• WHAT IS BEING ASKED: Omit each picture as you copy the entries exactly.

• SUPPLIED DATA:
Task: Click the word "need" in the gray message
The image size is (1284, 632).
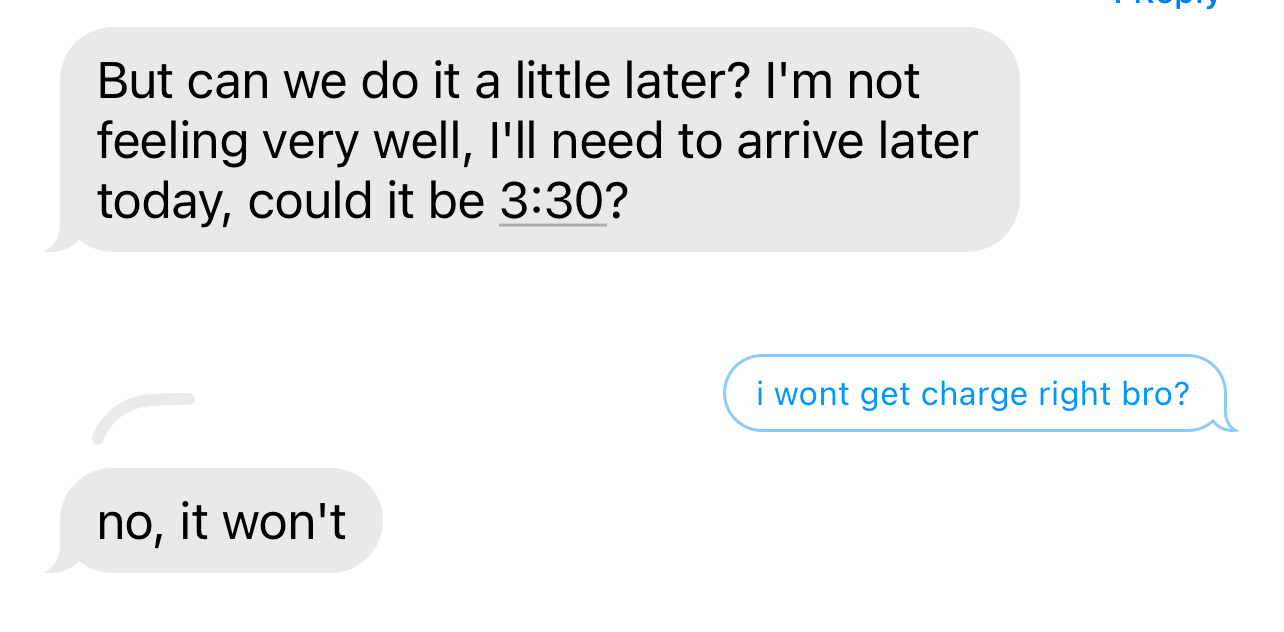Action: [607, 142]
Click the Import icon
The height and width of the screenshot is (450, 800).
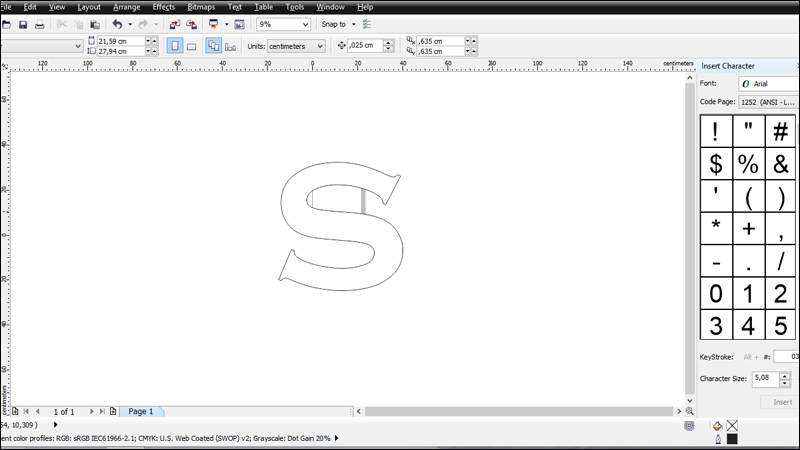(174, 24)
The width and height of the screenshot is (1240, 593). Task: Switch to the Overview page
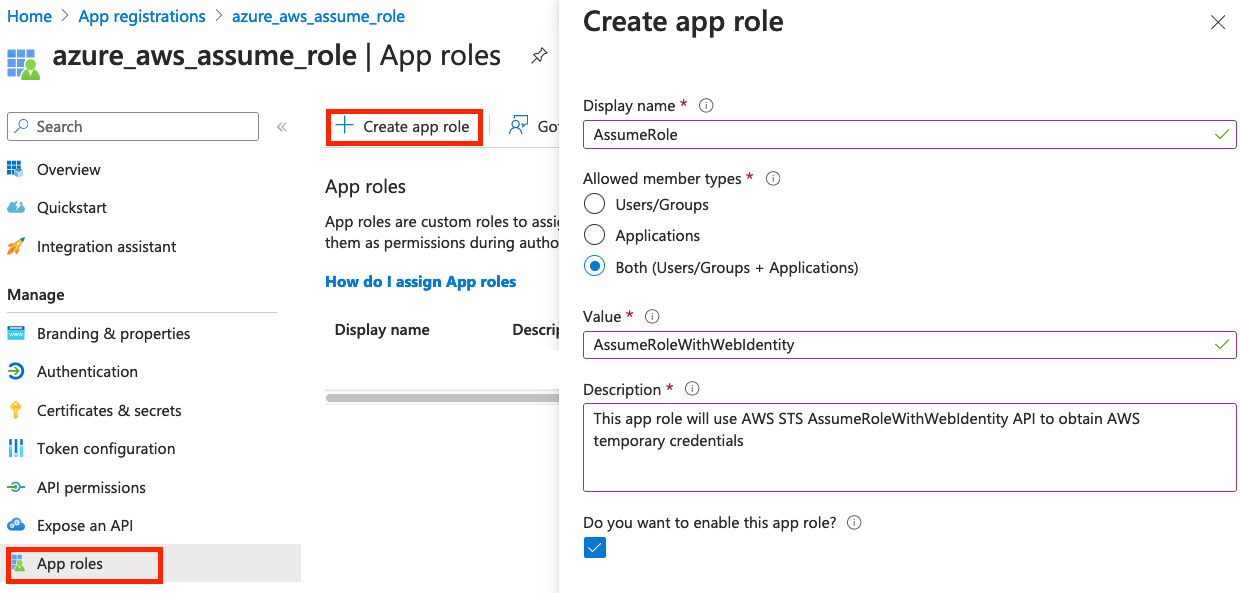coord(66,169)
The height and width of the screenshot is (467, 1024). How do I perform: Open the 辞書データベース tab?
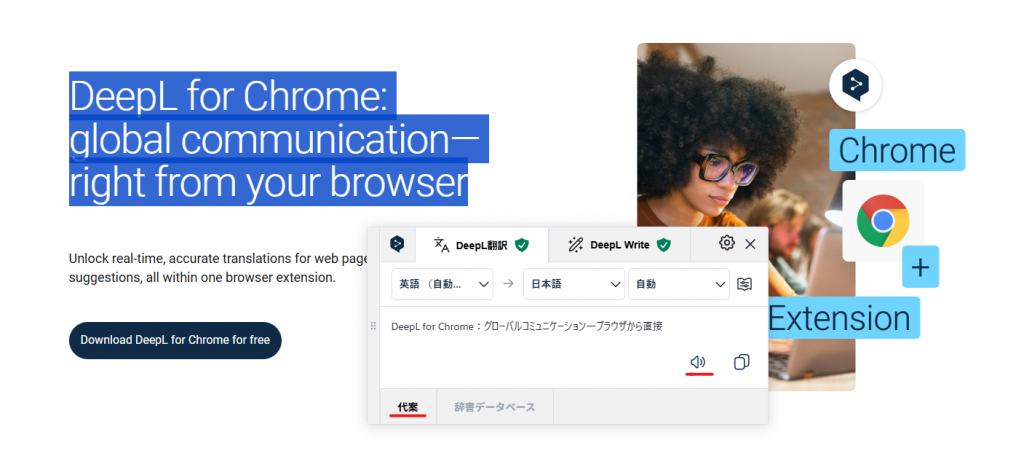pos(494,407)
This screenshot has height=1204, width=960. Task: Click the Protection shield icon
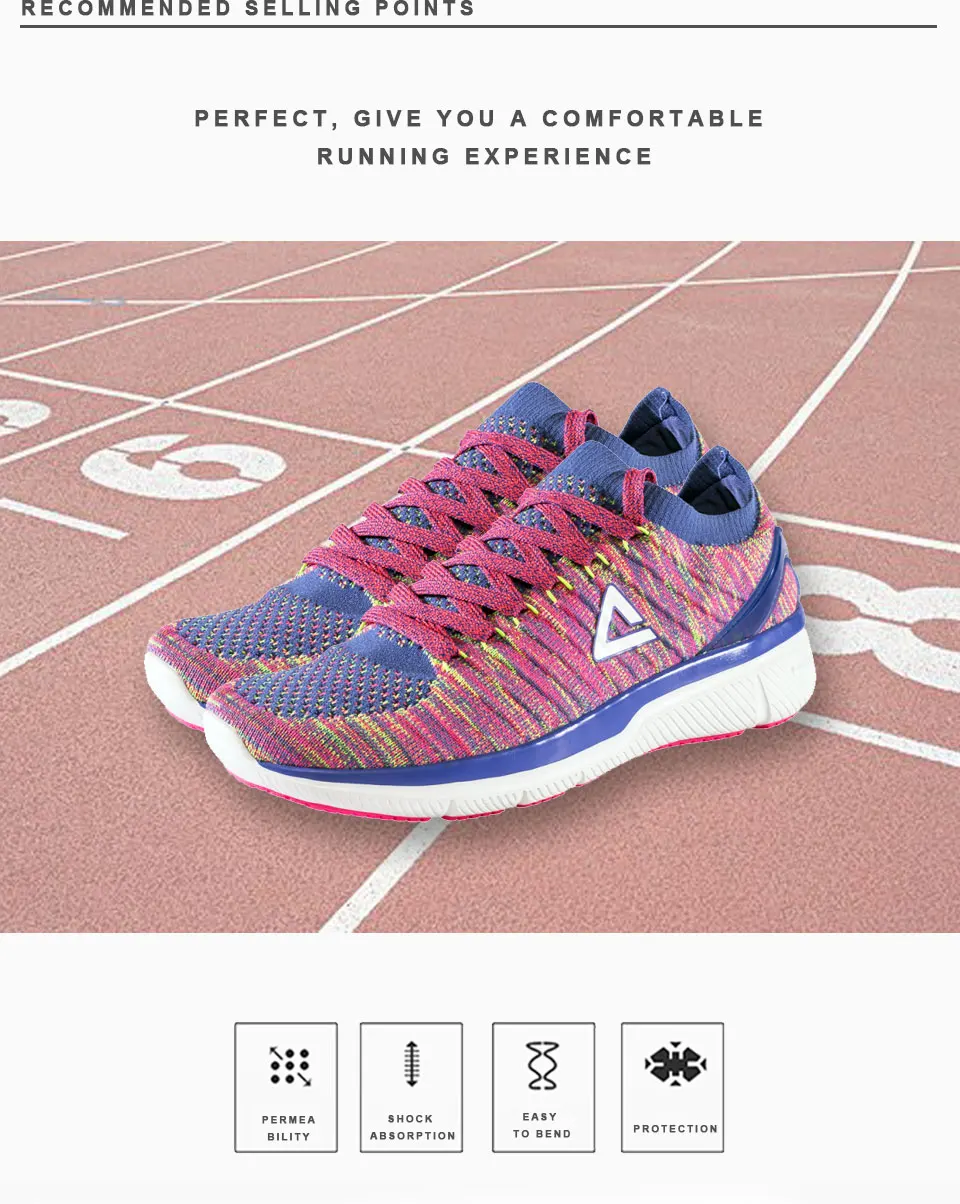click(675, 1064)
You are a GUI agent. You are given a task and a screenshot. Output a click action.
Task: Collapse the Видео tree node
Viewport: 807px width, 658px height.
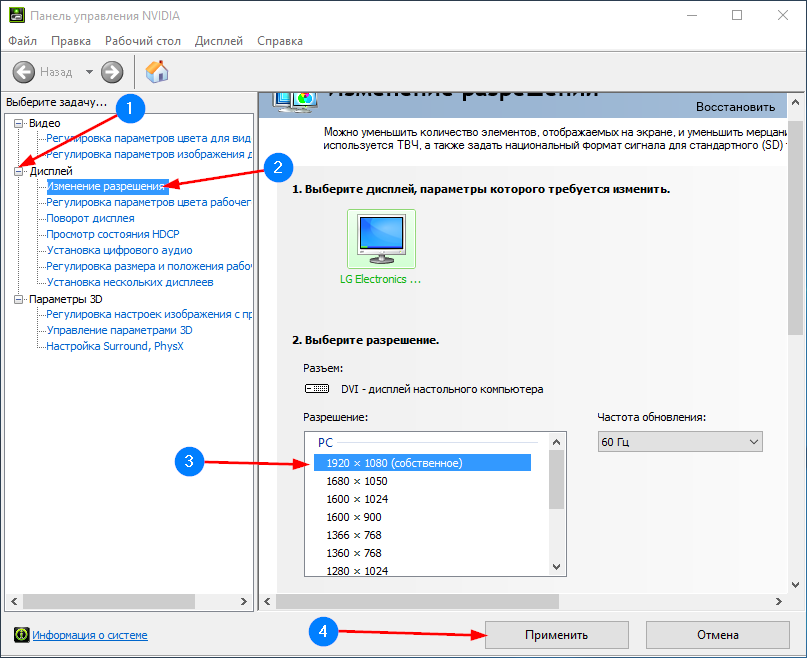pos(19,123)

• TASK RESULT:
Task: Click the word "need" in the gray message
The image size is (1284, 632).
Action: [607, 142]
Click the Import icon
The height and width of the screenshot is (450, 800).
(174, 24)
The width and height of the screenshot is (1240, 593). Task: Switch to the Overview page
coord(66,169)
The height and width of the screenshot is (467, 1024). How do I perform: Open the 辞書データベース tab?
pos(494,407)
This screenshot has height=1204, width=960. Task: Click the Protection shield icon
click(675, 1064)
You are a GUI agent. You are given a task and a screenshot. Output a click action.
Task: Collapse the Видео tree node
Viewport: 807px width, 658px height.
pos(19,123)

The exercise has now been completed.